Information shown:
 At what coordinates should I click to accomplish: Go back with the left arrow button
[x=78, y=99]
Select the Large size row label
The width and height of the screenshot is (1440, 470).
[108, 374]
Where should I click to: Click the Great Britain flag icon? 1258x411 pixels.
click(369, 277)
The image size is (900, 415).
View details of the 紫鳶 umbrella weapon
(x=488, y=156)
---
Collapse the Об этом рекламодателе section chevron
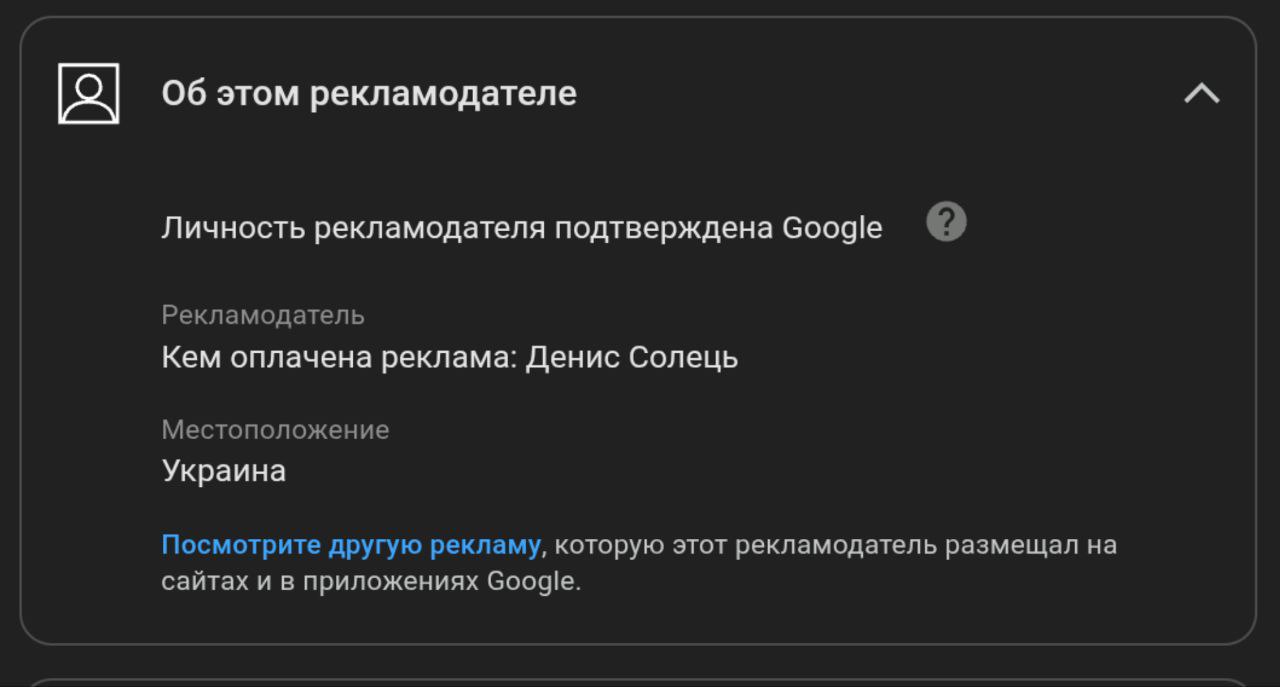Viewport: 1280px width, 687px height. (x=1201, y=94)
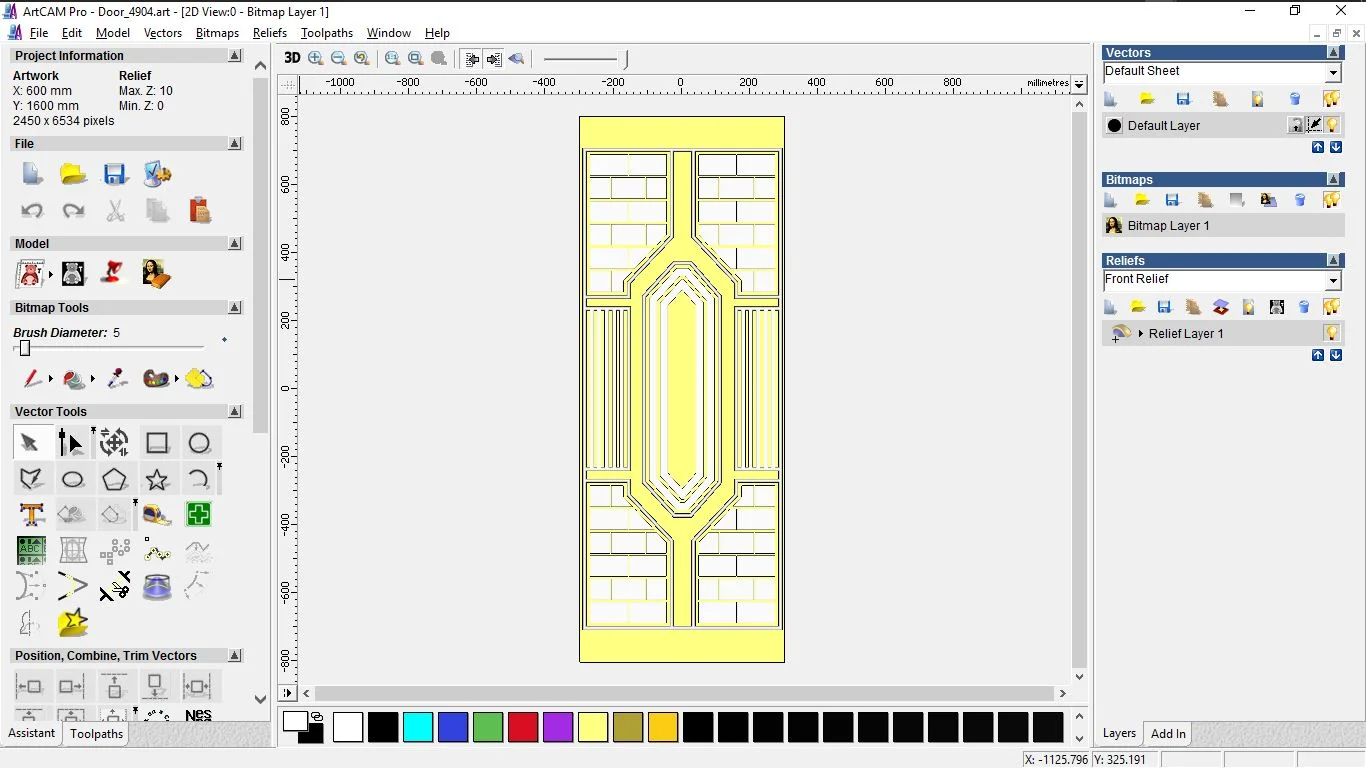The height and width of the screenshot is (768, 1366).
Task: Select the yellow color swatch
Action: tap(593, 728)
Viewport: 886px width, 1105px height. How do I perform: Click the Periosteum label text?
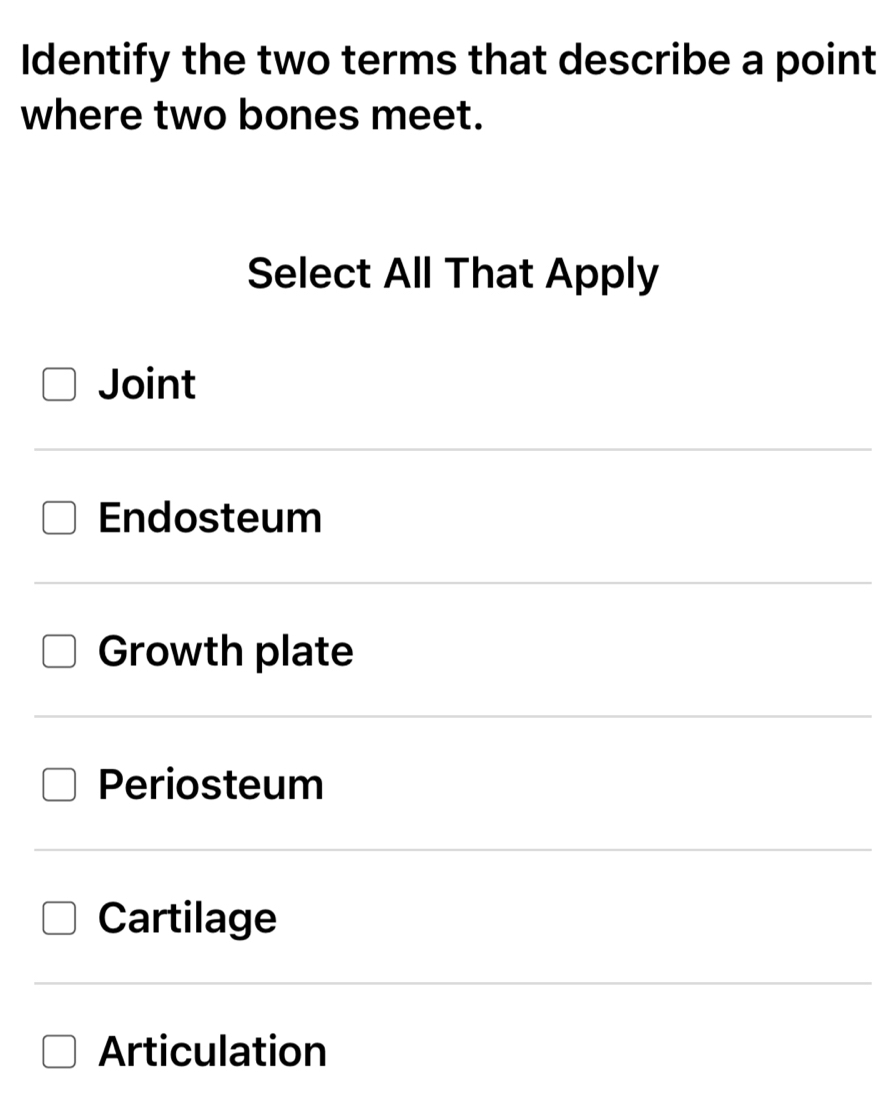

Problem: Copy the lines above without any change, the stretch from the line containing "Select the Large size row label" through the line containing "click(369, 277)", both ends included.

Answer to this task:
Select the Large size row label
The width and height of the screenshot is (1440, 470).
[108, 374]
Where should I click to: Click the Great Britain flag icon? 1258x411 pixels.
click(369, 277)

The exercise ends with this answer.